_Provided text_
All This Talk . . . Of Margins
I am grateful today for a phone conversation with my friend Jenny, and for clarity. Clarity comes and goes in these trying times, but I appreciate any I can get.
I am not excusing or minimizing what has been done to me and by me, but I want to widen the scope. My writing leads me to clarity and to furthering my understanding of a new concept my head and heart are trying to wrap themselves around.
Until recently, I had never directly written about marginalization. Only in recent years have I heard the concept of white fragility and pondered it. Only in the last months have I took a look at white privilege and what it has meant for the generations that came before me, my generation, and the young people growing up today.
Because I took a dive into what marginalization means in my own head and heart, I surfaced with a stronger awareness of the many ways marginalizing holds us all back, whether we are the marginalized or marginalizer.
Wide margins are a good thing for cancer patients coming out of surgery, and a source of pride for victorious sports teams.

_Input data_
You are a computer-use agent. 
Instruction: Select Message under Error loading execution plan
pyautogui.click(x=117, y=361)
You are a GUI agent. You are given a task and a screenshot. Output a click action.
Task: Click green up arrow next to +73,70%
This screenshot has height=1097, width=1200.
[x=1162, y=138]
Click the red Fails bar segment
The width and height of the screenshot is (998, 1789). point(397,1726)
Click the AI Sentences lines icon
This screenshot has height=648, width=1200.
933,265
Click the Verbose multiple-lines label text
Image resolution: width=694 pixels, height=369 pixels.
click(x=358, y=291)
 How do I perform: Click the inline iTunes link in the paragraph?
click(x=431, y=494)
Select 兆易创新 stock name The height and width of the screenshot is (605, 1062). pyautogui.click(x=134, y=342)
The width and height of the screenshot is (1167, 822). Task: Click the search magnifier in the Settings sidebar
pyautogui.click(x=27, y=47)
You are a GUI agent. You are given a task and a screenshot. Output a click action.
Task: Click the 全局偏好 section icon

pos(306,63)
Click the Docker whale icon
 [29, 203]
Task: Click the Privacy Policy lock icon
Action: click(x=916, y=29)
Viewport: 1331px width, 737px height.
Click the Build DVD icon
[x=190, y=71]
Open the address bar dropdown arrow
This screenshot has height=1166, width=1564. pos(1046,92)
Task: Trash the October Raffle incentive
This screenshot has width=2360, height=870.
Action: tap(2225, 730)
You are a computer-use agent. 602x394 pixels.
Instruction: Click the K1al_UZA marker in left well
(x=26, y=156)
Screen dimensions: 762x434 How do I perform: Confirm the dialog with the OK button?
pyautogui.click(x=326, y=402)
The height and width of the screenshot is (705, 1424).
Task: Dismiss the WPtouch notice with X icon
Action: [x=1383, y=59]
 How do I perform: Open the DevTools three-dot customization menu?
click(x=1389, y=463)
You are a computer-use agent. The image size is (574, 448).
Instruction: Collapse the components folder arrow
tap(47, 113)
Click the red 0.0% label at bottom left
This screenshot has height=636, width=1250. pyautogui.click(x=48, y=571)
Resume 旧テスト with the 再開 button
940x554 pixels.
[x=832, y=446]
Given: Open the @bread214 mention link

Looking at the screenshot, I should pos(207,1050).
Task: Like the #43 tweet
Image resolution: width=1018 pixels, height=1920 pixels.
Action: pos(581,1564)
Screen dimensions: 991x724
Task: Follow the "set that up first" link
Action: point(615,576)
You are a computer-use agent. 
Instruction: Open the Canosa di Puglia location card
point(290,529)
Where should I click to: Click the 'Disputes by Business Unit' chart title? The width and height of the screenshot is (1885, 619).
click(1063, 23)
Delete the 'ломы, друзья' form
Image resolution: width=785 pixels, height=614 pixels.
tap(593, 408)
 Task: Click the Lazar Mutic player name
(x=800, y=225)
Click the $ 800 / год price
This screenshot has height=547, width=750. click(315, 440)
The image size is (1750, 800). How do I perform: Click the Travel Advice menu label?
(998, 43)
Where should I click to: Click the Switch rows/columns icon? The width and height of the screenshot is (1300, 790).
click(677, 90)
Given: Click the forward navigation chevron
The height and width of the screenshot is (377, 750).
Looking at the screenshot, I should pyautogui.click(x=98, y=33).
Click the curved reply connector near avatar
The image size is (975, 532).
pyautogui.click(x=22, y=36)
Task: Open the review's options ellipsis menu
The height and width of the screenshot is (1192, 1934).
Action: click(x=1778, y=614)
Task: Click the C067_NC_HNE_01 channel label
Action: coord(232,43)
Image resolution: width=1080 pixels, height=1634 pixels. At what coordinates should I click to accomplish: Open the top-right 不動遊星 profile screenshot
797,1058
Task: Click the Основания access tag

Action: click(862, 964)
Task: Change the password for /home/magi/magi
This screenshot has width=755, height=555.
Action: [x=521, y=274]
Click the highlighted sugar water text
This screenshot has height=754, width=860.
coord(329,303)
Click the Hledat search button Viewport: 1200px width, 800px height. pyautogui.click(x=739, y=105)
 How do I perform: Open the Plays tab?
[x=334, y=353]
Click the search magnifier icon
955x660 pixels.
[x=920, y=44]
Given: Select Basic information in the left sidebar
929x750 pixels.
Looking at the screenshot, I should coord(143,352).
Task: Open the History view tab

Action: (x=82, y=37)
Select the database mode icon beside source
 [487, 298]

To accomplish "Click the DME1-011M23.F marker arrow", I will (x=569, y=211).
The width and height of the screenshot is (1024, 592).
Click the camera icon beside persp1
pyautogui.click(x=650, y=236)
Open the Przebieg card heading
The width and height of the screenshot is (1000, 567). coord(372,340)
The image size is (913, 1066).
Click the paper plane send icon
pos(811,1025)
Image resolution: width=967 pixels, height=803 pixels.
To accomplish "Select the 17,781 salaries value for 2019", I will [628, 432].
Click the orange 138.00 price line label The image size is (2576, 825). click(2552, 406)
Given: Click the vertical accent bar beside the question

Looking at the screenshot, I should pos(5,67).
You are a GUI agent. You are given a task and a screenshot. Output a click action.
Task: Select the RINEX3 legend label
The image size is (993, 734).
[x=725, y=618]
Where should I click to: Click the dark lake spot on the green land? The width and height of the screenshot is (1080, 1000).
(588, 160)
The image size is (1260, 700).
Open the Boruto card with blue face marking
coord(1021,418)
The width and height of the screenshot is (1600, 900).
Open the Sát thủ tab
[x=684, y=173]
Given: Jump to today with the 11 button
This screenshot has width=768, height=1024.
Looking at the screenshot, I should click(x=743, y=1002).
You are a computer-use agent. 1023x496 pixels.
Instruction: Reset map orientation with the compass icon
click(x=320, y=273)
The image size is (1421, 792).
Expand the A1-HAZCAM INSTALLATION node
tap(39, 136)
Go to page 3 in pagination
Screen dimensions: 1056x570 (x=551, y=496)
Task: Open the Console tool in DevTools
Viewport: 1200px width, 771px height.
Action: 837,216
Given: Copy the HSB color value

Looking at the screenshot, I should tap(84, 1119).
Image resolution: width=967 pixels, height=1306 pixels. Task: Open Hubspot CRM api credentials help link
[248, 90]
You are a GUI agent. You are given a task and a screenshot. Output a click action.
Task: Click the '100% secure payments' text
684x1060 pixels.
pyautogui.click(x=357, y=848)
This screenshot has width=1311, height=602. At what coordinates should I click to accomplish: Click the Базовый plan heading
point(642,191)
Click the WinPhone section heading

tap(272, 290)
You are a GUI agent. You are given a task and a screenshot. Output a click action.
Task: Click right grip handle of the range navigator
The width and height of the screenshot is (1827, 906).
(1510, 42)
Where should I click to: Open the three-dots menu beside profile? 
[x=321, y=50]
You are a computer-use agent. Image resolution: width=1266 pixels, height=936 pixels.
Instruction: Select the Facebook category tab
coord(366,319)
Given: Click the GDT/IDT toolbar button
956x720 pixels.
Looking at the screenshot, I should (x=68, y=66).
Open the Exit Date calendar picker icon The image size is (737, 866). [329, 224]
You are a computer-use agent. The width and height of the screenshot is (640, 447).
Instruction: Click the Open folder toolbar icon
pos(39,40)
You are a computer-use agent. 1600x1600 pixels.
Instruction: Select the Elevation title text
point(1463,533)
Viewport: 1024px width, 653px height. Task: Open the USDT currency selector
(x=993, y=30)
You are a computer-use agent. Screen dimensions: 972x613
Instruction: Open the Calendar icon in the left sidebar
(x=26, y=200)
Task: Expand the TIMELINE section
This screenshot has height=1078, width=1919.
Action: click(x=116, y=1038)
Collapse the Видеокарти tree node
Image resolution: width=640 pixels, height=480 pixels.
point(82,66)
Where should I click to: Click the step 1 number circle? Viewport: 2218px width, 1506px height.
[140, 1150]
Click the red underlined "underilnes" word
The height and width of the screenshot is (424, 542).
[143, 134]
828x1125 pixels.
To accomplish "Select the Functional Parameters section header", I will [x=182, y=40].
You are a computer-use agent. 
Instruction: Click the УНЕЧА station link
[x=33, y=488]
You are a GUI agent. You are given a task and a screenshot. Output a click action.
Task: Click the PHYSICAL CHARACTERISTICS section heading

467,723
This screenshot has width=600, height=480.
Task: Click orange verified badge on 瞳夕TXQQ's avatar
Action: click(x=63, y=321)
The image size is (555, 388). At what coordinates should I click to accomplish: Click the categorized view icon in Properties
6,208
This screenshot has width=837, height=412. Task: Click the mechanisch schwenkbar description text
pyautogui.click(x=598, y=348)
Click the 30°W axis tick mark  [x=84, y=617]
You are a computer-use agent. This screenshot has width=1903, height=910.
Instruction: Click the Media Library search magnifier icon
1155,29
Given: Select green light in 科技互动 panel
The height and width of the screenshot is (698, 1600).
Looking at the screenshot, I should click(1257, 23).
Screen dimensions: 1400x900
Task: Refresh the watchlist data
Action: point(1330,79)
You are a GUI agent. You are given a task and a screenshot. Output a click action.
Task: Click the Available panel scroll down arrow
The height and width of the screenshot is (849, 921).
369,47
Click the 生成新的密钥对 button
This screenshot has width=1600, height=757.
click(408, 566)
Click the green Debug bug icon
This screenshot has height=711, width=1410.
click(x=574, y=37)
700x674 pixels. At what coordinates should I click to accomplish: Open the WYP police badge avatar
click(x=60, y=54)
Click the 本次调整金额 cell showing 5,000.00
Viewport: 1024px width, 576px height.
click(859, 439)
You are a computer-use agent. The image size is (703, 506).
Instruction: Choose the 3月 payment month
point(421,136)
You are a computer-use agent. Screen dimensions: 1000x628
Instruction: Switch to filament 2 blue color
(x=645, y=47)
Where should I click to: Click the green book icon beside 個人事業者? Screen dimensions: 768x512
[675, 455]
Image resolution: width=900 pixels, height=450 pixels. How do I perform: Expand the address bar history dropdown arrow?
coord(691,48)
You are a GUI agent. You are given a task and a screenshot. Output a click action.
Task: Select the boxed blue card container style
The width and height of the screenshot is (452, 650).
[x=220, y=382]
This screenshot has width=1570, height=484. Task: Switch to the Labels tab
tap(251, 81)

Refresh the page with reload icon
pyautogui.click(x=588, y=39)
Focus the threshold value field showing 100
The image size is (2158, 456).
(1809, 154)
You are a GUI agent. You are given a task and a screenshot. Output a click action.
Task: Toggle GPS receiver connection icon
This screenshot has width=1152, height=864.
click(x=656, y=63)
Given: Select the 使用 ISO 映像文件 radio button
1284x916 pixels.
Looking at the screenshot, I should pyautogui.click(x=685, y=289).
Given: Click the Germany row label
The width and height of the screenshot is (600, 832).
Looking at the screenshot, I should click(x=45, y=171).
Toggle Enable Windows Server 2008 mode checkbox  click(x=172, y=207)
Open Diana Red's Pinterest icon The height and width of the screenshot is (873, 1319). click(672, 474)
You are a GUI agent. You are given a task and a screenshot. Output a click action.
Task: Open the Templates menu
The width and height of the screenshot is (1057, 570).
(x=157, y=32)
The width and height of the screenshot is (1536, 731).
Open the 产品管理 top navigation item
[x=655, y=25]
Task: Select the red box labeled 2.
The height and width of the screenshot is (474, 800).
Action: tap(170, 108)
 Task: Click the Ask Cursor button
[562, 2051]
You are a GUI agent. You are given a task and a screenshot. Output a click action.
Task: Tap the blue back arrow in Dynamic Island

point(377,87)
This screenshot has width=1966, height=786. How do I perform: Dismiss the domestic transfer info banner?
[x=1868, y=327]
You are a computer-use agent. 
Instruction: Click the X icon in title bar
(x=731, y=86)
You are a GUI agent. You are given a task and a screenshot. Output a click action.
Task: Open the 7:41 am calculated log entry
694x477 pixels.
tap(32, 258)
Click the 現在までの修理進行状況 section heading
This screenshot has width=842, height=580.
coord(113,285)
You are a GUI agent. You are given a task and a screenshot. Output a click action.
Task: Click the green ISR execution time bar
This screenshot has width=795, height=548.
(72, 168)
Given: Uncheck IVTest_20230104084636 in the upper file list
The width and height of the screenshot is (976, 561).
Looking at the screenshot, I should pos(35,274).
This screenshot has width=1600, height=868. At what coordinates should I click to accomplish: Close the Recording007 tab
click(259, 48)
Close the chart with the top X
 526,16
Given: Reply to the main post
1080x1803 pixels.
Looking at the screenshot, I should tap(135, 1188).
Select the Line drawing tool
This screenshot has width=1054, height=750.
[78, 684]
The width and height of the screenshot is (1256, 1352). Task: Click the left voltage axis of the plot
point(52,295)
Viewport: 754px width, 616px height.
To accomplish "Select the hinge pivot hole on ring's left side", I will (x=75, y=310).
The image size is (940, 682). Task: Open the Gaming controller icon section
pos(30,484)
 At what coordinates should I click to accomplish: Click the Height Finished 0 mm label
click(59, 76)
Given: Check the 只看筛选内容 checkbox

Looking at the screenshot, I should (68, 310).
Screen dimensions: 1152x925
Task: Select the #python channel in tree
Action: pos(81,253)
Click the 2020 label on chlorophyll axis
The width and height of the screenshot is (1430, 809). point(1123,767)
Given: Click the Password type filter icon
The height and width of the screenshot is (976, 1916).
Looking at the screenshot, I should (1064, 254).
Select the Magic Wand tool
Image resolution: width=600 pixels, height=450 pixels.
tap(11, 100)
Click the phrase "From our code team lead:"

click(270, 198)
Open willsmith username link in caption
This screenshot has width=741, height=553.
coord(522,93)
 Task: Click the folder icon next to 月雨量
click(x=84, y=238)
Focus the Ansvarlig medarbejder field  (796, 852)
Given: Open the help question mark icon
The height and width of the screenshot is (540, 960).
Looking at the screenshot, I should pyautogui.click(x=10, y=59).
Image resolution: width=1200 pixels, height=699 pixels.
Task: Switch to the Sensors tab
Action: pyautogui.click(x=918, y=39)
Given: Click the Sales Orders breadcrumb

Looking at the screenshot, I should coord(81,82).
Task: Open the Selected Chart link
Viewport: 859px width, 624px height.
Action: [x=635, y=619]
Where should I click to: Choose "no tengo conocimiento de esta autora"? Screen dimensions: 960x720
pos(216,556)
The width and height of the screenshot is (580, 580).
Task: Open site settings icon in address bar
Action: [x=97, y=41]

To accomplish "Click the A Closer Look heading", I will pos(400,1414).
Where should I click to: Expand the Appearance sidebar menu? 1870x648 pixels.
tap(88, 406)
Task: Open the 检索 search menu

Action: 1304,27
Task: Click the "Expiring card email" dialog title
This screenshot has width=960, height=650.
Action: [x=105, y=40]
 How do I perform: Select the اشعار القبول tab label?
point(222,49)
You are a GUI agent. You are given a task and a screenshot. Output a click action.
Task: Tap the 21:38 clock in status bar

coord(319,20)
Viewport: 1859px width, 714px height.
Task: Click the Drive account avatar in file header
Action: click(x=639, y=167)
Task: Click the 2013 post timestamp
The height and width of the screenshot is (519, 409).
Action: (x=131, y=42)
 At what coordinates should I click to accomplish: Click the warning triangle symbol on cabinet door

_Problem 1_
Answer these questions using the essay on marginalization:
(a) Who did the writer talk with on the phone?
(b) Which concept has the writer heard of and pondered only in recent years?
(c) For whom are wide margins called a source of pride?
_Problem 2_
The essay on marginalization names several groups when discussing what white privilege has meant. List all of them.
_Problem 3_
Extend the essay on marginalization, beginning right after its final sentence.
The data has no connection to the essay on marginalization.

_Answer space 1_
(a) The writer's friend Jenny.
(b) White fragility.
(c) Victorious sports teams.

_Answer space 2_
- The generations that came before the writer
- The writer's generation
- The young people growing up today

_Answer space 3_
They are not a good thing when considering the fractured discourse going on in my home country right now over so many things: equality, wearing masks, candidates in upcoming elections, how and when students should return to school and athletes return to playing fields, anti-racism, police forces, and more.
Wide margins in public discourse mean the common ground, the sensible middle, are further away and harder to attain. Am I hanging out on those wide margins with like-minded people judging the folks on the other side, or am I speaking up with compassion as I take steps toward the other side? The latter is the only way to get to the sensible middle.